___ Entries shown

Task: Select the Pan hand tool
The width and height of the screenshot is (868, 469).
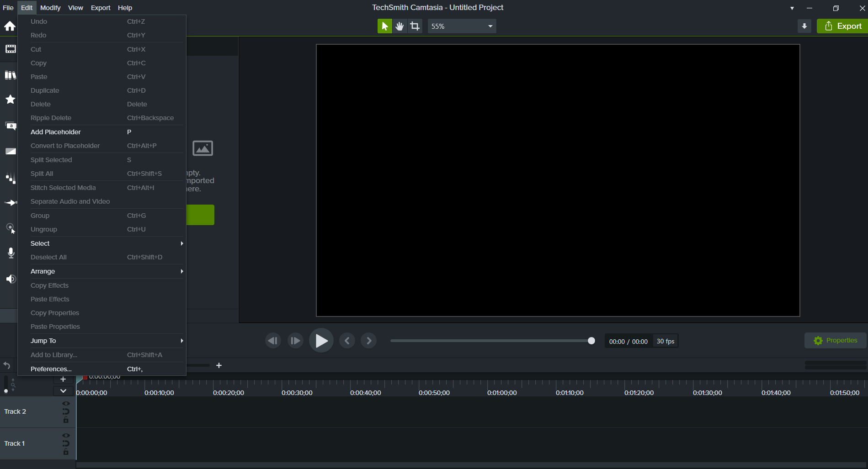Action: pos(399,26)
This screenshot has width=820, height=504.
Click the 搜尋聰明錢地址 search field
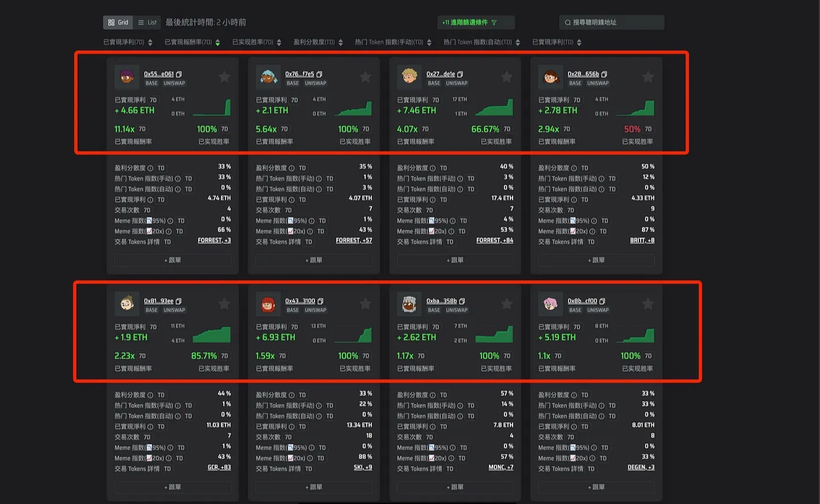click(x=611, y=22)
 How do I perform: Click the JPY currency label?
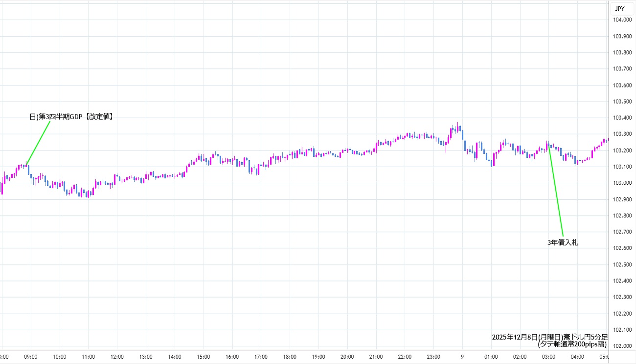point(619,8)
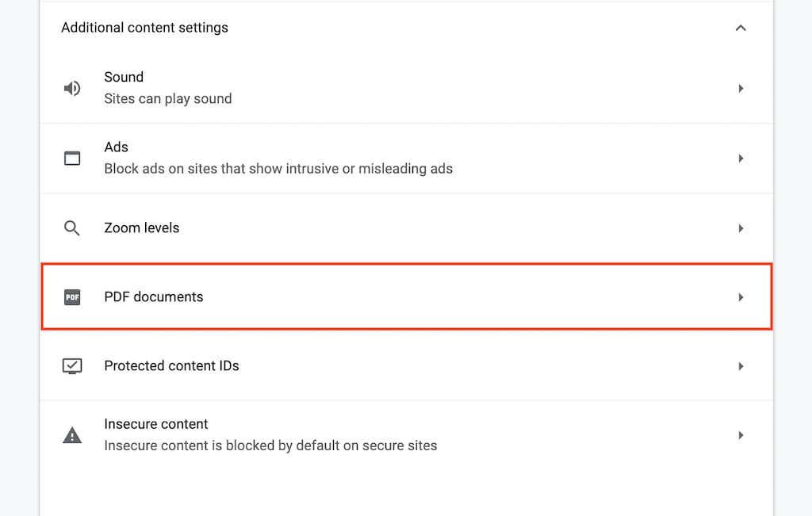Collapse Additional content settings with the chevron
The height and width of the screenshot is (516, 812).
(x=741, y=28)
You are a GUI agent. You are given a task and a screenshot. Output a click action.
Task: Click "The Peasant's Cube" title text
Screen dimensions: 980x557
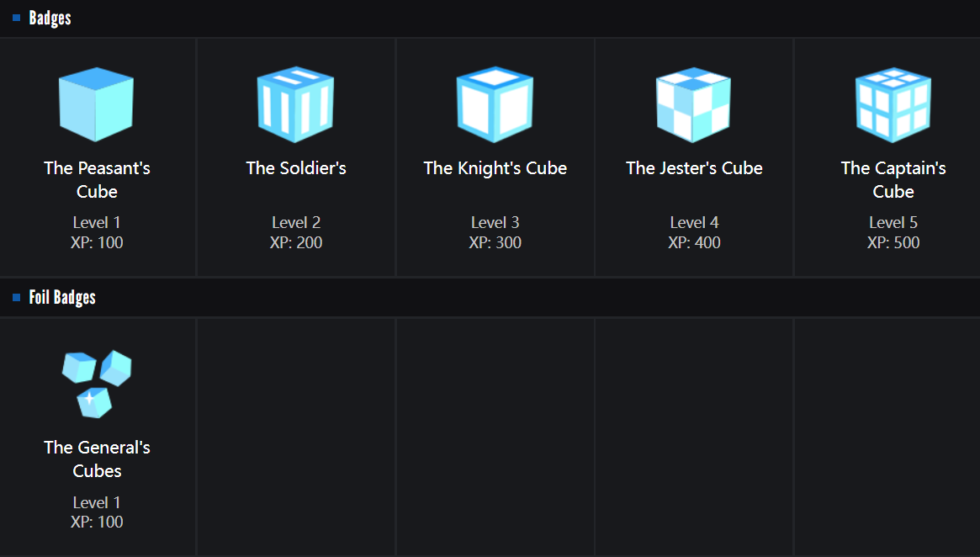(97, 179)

______
___ Entries shown

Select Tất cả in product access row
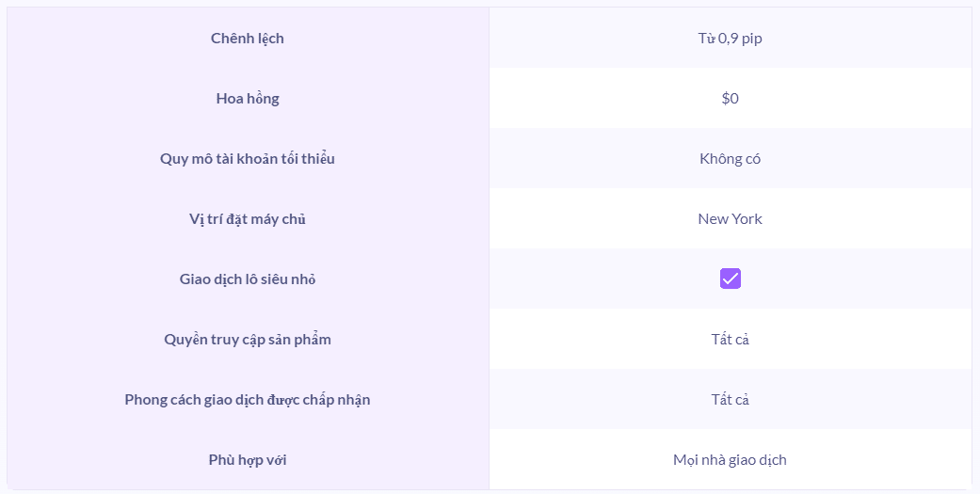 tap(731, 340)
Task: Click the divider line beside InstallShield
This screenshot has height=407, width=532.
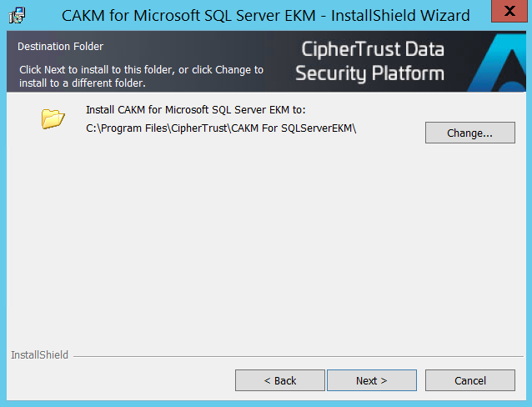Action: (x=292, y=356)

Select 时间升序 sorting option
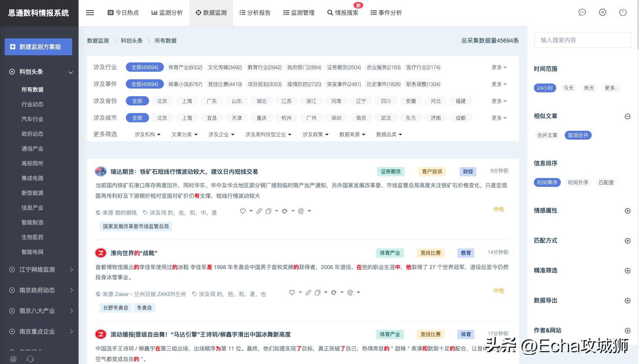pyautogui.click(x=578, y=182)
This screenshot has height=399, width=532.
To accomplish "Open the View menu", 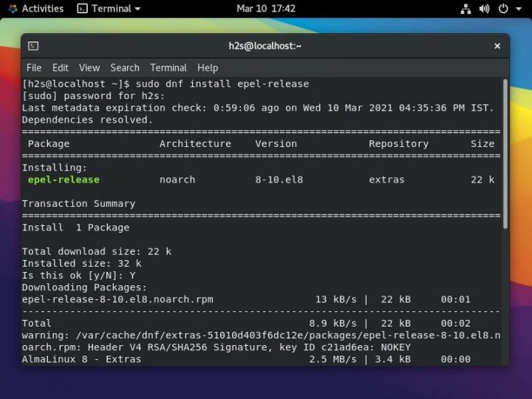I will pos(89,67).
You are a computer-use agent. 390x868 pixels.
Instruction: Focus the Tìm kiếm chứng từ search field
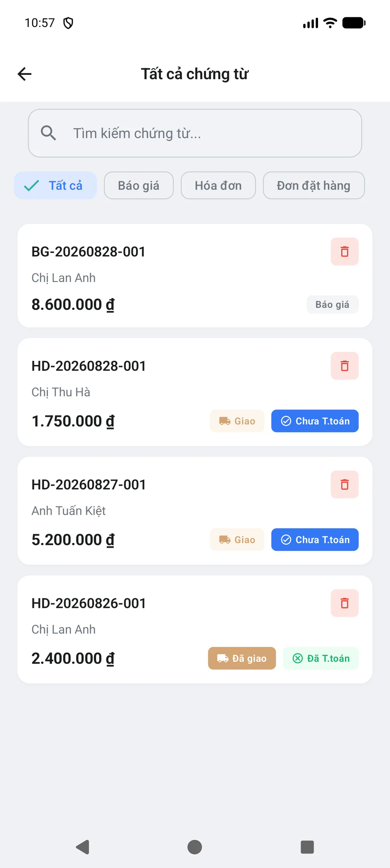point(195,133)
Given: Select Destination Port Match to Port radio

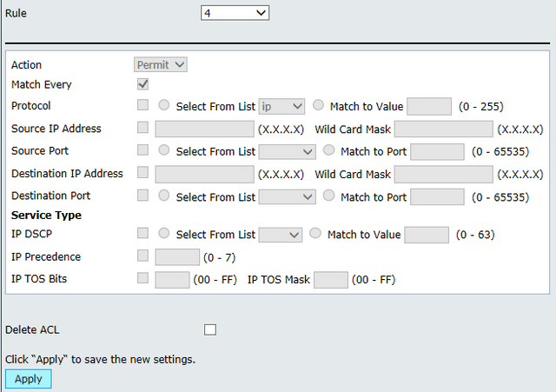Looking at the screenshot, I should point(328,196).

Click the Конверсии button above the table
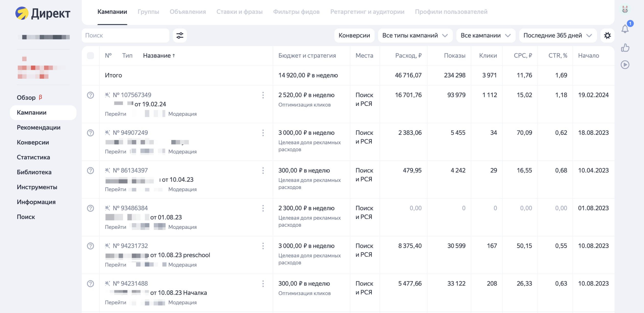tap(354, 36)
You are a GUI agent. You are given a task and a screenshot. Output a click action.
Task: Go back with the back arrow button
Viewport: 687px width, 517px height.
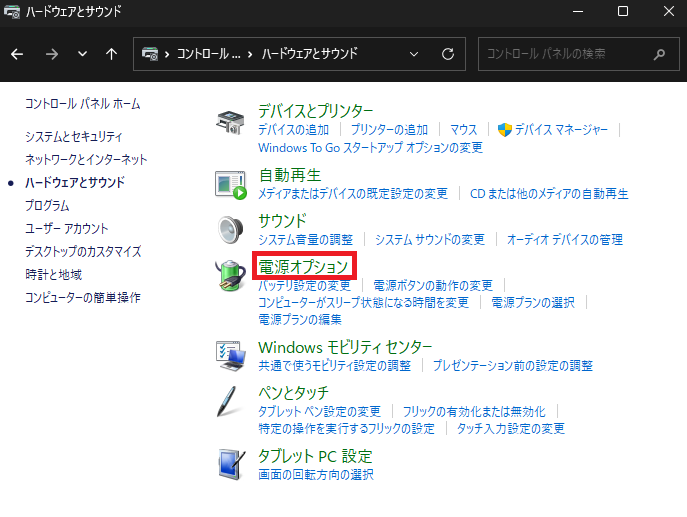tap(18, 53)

______

> [Directions for this task] Everything above from the line containing "Instruction: Focus the" down to the line containing "Task: Go back with the back arrow button" is to be duplicated exactly, both lines included, and the pictures are to be omitted.

> [Exercise solution]
Instruction: Focus the Tìm kiếm chứng từ search field
point(195,133)
Given: Select Destination Port Match to Port radio

Looking at the screenshot, I should point(328,196).

Click the Конверсии button above the table
tap(354, 36)
You are a GUI agent. You are given a task and a screenshot. Output a click action.
Task: Go back with the back arrow button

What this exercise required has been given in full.